RECORDS FOR THIS EXERCISE |
[Start of Attachment]
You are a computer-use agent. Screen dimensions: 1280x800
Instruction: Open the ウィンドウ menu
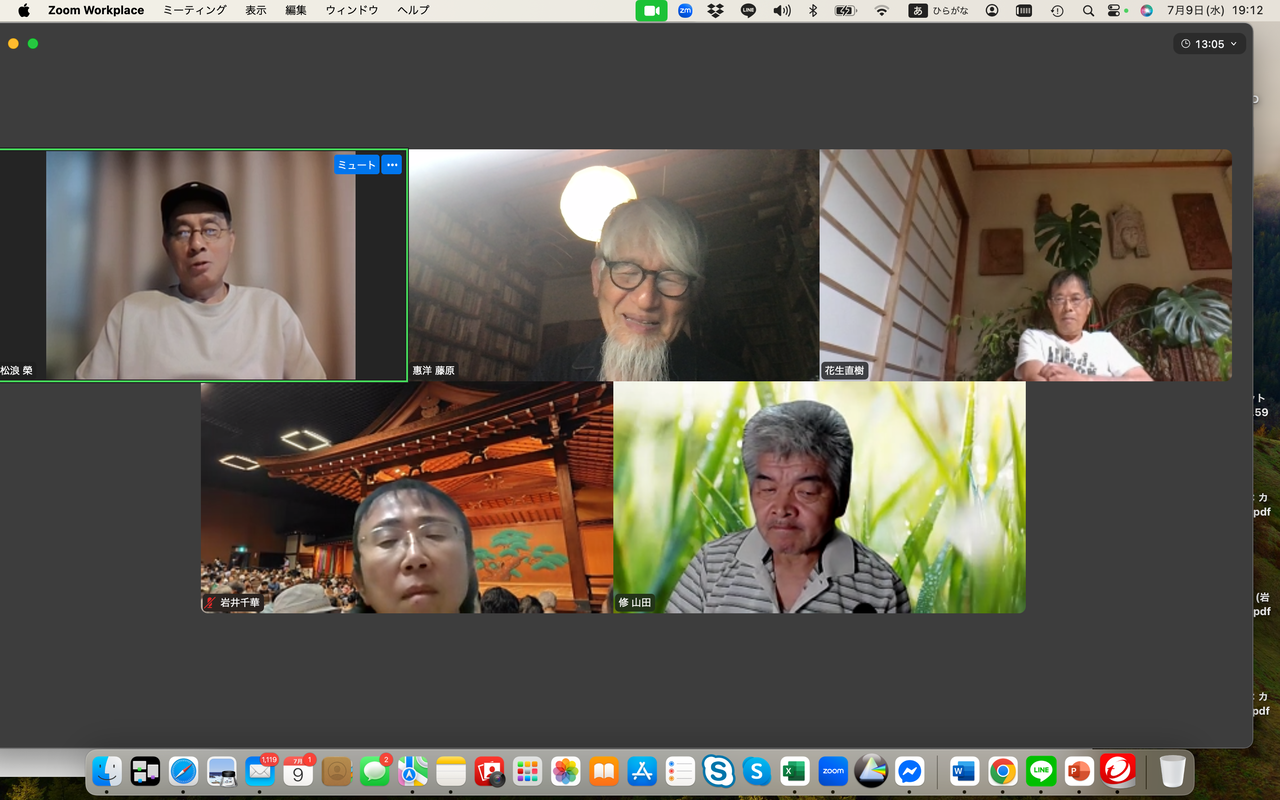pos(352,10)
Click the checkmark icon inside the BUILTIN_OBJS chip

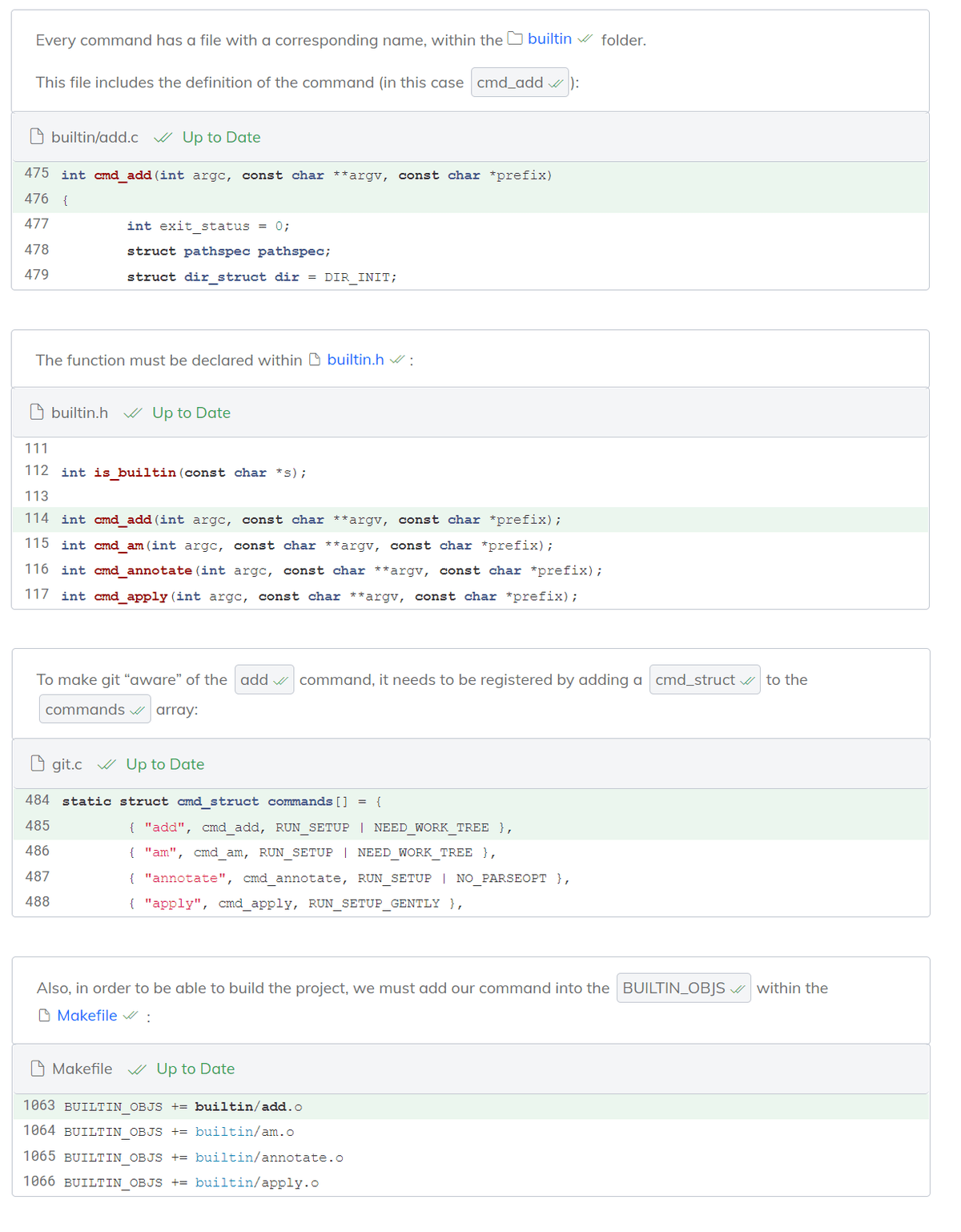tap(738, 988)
[End of Attachment]
WHAT IS REQUIRED | From the first record to the last, restate everything exactly but omit the pictures.

WRITTEN REPLY |
You are a computer-use agent. Screen dimensions: 1280x800
Instruction: Open the ウィンドウ menu
pos(352,10)
Click the checkmark icon inside the BUILTIN_OBJS chip

tap(738, 988)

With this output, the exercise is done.